Top of Text block

Art. 2 - Complementary Swimmer (hereafter referred to as Comp Swimmer):

  1. A Comp Swimmer is a non Regular Swimmer.
  2. A Comp Swimmer shall not score points.
  3. A Comp Swimmer swims at the discretion of the home team.
  4. A Comp Swimmer shall not swim in the Championship Meet.
  5. If a Comp Swimmer swims in a relay at a Dual Meet, that relay team shall not score points for that event.
  6. At the discretion of the teams, a Comp Swimmer may receive awards at the Comp Swimmer's team cost, not EBSL cost.

Art. 3 - Prior Competitive swim experience (hereafter referred to as an Organized Swim Program) (Scholastic Programs are exempt):

  1. USS
  2. City Recreation Programs (HARD, etc.)
  3. Organized Fitness Swim Programs (Club Sport, etc.)
  4. Any other recreational program (Contra Costa Swim League, Tri-City Swim League, etc.)

Section 2, Eligibility of an Individual

Art. 1 - Each family must have an EBSL League Application on file with the League Vice President or designee listing all of their swimmers prior to participation in a Dual Meet. The team President will verify (with a signature) having seen a copy of each swimmer's proof of birth (i.e. Birth Certificate) and attach a copy for the year 2000 for all swimmers. In subsequent years, only new swimmers will need to attach a copy proof of birth to the League Application.

Art. 2 - A swimmer's age as of June 1 will determine the age group that he/she will swim in for the entire swim season.

Art. 3 - A swimmer who is 18 must have previously swum for his/her EBSL team.

Art. 4 (revised 2001) - Any swimmer is eligible to apply for participation in the EBSL season provided that the swimmer does not participate in any Organized Swim Program (excluding scholastic programs and those permitted under article 6 of this rule) from January 1 through March 31 of the same year. An EBSL swimmer shall not participate in any other Organized Swim Program (excluding scholastic programs) from April 1 to the end of the EBSL season.

Bottom of Text block
Top of Dataset records

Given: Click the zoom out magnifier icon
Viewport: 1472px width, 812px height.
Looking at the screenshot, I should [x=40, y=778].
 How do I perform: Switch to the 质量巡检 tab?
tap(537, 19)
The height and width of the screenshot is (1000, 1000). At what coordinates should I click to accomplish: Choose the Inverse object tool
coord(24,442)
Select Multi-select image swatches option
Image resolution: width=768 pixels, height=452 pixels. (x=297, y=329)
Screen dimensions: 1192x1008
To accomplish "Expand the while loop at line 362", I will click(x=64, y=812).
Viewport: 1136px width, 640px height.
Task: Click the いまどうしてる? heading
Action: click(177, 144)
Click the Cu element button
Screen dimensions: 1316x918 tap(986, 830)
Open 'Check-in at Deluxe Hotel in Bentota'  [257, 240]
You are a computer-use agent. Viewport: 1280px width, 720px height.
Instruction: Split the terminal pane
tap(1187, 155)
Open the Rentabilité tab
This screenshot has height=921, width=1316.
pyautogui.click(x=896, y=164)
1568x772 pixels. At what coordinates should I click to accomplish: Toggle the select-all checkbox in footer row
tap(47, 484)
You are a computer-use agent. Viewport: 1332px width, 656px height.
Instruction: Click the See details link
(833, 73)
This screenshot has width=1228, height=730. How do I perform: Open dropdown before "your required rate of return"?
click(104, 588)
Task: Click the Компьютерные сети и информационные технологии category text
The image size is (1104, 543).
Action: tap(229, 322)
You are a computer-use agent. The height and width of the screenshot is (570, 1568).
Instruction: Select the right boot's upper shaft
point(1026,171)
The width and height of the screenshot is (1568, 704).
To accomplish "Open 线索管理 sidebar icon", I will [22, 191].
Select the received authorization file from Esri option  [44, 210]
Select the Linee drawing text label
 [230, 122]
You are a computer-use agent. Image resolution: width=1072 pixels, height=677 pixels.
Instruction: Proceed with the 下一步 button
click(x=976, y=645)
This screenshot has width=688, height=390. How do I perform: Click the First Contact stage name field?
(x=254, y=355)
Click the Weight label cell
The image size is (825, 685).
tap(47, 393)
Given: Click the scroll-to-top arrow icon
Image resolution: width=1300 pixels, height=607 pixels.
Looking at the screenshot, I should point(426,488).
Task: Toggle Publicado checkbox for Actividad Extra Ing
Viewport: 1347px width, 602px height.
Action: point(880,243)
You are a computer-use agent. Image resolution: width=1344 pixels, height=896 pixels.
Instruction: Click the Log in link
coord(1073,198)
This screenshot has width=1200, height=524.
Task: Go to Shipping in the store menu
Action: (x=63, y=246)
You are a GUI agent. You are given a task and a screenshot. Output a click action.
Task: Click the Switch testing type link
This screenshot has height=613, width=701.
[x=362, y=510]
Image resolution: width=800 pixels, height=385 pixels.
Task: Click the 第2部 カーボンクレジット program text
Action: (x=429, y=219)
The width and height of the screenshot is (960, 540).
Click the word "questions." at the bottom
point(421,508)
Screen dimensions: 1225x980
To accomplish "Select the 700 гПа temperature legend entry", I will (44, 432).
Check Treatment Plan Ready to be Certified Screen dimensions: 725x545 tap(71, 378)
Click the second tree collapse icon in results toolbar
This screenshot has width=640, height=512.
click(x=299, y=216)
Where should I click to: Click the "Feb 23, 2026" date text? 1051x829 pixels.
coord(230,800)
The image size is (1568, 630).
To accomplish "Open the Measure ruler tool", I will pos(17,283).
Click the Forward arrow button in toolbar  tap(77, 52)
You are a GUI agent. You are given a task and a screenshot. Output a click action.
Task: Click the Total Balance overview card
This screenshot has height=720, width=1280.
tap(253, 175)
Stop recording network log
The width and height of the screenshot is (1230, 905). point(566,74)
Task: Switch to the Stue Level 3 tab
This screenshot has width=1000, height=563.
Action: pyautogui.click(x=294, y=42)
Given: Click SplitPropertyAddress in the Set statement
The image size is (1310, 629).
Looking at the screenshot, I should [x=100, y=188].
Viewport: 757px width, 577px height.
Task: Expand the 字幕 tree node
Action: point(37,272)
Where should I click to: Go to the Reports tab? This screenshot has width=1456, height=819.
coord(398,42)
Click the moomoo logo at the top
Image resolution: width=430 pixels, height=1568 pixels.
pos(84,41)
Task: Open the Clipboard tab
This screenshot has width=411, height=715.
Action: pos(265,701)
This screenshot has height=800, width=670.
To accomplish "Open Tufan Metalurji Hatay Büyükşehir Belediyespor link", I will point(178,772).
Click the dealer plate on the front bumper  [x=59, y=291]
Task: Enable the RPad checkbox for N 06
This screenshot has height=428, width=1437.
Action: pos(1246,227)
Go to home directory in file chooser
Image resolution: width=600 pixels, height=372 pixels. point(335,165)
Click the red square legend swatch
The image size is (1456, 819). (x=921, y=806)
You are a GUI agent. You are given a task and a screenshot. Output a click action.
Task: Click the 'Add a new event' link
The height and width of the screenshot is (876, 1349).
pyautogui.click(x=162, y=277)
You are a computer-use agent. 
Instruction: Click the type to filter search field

Bottom of Dataset records

* Task requirements
Can you return the full swim league rules text, word for word? None of these items have any bearing on what you need to do.

* Solution to the problem
Art. 2 - Complementary Swimmer (hereafter referred to as Comp Swimmer):

  1. A Comp Swimmer is a non Regular Swimmer.
  2. A Comp Swimmer shall not score points.
  3. A Comp Swimmer swims at the discretion of the home team.
  4. A Comp Swimmer shall not swim in the Championship Meet.
  5. If a Comp Swimmer swims in a relay at a Dual Meet, that relay team shall not score points for that event.
  6. At the discretion of the teams, a Comp Swimmer may receive awards at the Comp Swimmer's team cost, not EBSL cost.

Art. 3 - Prior Competitive swim experience (hereafter referred to as an Organized Swim Program) (Scholastic Programs are exempt):

  1. USS
  2. City Recreation Programs (HARD, etc.)
  3. Organized Fitness Swim Programs (Club Sport, etc.)
  4. Any other recreational program (Contra Costa Swim League, Tri-City Swim League, etc.)

Section 2, Eligibility of an Individual

Art. 1 - Each family must have an EBSL League Application on file with the League Vice President or designee listing all of their swimmers prior to participation in a Dual Meet. The team President will verify (with a signature) having seen a copy of each swimmer's proof of birth (i.e. Birth Certificate) and attach a copy for the year 2000 for all swimmers. In subsequent years, only new swimmers will need to attach a copy proof of birth to the League Application.

Art. 2 - A swimmer's age as of June 1 will determine the age group that he/she will swim in for the entire swim season.

Art. 3 - A swimmer who is 18 must have previously swum for his/her EBSL team.

Art. 4 (revised 2001) - Any swimmer is eligible to apply for participation in the EBSL season provided that the swimmer does not participate in any Organized Swim Program (excluding scholastic programs and those permitted under article 6 of this rule) from January 1 through March 31 of the same year. An EBSL swimmer shall not participate in any other Organized Swim Program (excluding scholastic programs) from April 1 to the end of the EBSL season.